The strongest covariate effects identified in the PK model were age and body weight, but these did not translate into observed exposure differences due to the weight-adjusted dosing algorithm applied in all pediatric studies. Women had a 44% higher dose-normalized exposure and Asian individuals a 13.4–23.7% lower exposure compared with the reference, suggesting possible sex-based and regional variations in drug absorption and elimination. Lower (8 µmol/L) and higher (40 µmol/L) AGP levels were linked to 34.8–47.4% lower and 37.7–66.3% greater dose-normalized exposures, respectively, highlighting the role of protein binding in drug elimination. ASMs that are strong CYP3A inducers had minimal impact on total PK exposure. The 3 soticlestat doses tested (100, 200, and 300 mg BID) attained the CH24H enzyme occupancy (averaging ≥ 85%) and 24HC inhibition (averaging ≥ 73%) required for efficacy. This PD effect extended to pediatric doses, as defined by the weight-adjusted dosing used in the phase 3 trials, ensuring pediatric and adult exposure levels are comparable.

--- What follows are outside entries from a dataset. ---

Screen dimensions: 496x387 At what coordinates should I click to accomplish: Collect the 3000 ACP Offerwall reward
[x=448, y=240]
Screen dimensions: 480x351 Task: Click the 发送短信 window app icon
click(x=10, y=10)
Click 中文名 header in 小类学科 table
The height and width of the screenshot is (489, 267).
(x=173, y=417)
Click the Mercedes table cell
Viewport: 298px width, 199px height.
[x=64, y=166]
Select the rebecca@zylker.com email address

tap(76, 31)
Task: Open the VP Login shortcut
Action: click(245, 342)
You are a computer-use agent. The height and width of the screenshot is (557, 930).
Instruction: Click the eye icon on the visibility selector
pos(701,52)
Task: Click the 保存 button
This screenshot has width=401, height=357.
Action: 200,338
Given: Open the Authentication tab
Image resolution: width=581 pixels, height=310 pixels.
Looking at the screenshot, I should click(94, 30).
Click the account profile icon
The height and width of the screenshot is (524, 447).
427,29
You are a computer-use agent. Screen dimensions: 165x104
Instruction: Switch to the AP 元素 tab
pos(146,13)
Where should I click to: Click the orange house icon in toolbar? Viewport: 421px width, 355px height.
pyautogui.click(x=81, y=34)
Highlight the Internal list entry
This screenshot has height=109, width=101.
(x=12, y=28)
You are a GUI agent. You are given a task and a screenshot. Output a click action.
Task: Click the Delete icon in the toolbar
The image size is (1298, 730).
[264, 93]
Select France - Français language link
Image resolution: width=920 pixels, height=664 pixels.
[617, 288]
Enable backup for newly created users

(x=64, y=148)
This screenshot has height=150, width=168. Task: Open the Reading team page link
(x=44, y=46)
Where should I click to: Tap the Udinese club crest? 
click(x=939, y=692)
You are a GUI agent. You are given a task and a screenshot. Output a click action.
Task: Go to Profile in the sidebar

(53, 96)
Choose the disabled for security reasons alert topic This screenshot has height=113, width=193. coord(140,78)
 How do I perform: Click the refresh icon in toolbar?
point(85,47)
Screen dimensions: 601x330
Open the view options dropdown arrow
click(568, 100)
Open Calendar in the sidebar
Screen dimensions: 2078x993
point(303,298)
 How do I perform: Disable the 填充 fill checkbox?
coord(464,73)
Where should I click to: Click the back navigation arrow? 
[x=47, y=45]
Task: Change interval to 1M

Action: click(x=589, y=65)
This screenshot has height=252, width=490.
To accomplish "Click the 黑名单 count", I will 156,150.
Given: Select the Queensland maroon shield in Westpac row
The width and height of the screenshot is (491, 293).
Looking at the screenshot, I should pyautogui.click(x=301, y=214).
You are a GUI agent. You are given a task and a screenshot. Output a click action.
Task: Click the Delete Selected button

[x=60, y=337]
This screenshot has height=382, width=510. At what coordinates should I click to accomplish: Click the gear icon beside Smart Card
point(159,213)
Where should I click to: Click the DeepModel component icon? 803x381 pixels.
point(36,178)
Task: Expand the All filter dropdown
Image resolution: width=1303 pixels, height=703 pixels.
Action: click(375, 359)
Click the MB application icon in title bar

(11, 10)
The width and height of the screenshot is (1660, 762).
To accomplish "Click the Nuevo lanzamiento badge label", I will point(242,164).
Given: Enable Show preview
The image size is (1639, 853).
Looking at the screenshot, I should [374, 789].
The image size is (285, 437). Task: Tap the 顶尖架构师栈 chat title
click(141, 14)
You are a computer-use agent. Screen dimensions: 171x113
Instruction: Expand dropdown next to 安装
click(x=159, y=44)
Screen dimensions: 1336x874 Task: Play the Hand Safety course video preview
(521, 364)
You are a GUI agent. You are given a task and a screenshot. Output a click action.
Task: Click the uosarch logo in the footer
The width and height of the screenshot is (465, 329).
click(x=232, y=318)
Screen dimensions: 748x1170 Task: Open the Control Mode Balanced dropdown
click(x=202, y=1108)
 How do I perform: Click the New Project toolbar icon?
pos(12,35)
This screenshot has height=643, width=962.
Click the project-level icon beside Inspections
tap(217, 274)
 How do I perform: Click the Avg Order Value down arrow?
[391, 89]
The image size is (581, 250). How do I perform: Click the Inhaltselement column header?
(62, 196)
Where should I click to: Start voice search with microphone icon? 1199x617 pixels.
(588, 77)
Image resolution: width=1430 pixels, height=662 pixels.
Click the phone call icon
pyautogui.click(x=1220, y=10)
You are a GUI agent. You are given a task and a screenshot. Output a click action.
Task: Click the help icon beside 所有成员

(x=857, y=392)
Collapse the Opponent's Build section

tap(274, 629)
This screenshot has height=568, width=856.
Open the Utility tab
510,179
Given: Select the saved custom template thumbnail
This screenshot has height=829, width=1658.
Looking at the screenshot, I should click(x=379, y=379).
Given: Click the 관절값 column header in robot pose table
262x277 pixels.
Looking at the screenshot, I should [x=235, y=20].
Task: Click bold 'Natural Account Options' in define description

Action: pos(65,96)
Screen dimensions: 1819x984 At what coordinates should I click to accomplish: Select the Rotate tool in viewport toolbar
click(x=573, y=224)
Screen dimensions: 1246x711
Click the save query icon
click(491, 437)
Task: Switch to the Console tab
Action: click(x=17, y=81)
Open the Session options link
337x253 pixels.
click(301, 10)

Conclusions: Strong CYP3A inducers (ASMs) had minimal impact on soticlestat PK exposures so suggesting dose adjustments may not be required. All soticlestat doses tested achieved efficacious levels of occupancy and 24HC reductions. These robust models offer a solid foundation for guiding clinical decision-making and optimizing dosing strategies.

Funding:

Takeda Development Center Americas, Inc.